The first thing I have to point out about this post is that it contains no original photos. Disappointing, yes, but unavoidable.
There is no possible way to record Songkran without risking destruction of the camera. That’s how wet it is. Especially on foot and definitely on a motorbike. It cannot be handheld or stashed in a pocket. There is no avoiding the large volumes of water being thrown, projected, squirted or splashed your way. I do not have a closed vehicle. That would be the only way. Ergo, everyone keeps their phone wrapped in plastic.
Along virtually the entire lengths of the moat surrounding the Old City of Chiang Mai, maybe through six of its eight kilometers, colourful vendors offering plastic buckets, all manner of multicoloured plastic sci-fi water-weapons with the size and look of an 80s boom-box, and other paraphernalia stand side by side along with masses of people in various forms of dress and undress, costumed or wearing ridiculous blazingly coloured shirts, bespectacled, goggled and chapeau-ed, young and old wielding those weapons with great effect on passing traffic. And, mind you, this is on both sides of the moat, an unlimited water supply, bordering both avenues circumnavigating the Old Town in opposing directions.

INSTRUCTION 1 – In the Songkran post, how does everyone keep their phone safe?
INSTRUCTION 2 – Please echo everything in the Songkran post from "The first thing" down to "wrapped in plastic.".

RECORDED DATA –
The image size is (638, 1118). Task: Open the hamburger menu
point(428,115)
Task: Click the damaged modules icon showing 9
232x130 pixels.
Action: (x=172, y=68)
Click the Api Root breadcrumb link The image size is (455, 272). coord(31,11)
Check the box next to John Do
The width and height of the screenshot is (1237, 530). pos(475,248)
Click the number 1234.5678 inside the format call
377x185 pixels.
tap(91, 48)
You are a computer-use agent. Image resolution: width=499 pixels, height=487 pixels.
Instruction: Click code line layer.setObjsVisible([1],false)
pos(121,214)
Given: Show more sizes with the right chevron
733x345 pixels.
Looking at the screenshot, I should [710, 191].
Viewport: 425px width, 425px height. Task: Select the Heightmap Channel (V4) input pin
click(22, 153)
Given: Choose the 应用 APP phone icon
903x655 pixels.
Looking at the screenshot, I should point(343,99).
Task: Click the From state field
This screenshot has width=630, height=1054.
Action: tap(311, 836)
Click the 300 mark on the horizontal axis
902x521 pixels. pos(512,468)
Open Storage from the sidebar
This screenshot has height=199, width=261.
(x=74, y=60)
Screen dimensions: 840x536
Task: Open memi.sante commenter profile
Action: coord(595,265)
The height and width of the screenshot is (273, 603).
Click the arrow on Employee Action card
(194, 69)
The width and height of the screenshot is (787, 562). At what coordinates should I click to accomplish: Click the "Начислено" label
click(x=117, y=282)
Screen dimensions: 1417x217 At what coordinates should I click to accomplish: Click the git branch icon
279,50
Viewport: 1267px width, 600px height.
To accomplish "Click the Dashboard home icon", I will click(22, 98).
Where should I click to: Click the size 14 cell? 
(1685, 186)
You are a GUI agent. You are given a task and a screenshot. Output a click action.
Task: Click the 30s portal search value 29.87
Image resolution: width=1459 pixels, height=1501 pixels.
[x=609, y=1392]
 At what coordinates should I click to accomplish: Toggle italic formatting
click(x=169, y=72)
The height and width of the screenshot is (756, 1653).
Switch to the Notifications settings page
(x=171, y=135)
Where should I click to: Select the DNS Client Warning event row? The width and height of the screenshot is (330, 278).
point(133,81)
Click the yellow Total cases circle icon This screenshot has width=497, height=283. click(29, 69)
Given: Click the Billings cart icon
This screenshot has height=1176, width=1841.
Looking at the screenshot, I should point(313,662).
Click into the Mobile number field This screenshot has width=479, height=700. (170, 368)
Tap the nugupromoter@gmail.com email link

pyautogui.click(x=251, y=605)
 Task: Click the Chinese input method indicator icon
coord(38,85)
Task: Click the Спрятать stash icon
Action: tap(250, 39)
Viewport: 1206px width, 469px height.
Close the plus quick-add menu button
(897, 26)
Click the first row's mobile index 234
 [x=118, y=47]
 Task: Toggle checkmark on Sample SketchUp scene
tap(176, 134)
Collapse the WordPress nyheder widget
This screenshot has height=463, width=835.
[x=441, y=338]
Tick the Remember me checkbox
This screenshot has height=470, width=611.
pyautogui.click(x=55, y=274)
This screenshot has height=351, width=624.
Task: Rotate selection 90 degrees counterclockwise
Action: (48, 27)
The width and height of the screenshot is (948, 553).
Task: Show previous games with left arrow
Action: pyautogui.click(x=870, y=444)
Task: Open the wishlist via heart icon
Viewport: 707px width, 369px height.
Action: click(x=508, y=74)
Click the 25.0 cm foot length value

FULL ANSWER 1 – They keep it wrapped in plastic.

FULL ANSWER 2 –
The first thing I have to point out about this post is that it contains no original photos. Disappointing, yes, but unavoidable.
There is no possible way to record Songkran without risking destruction of the camera. That’s how wet it is. Especially on foot and definitely on a motorbike. It cannot be handheld or stashed in a pocket. There is no avoiding the large volumes of water being thrown, projected, squirted or splashed your way. I do not have a closed vehicle. That would be the only way. Ergo, everyone keeps their phone wrapped in plastic.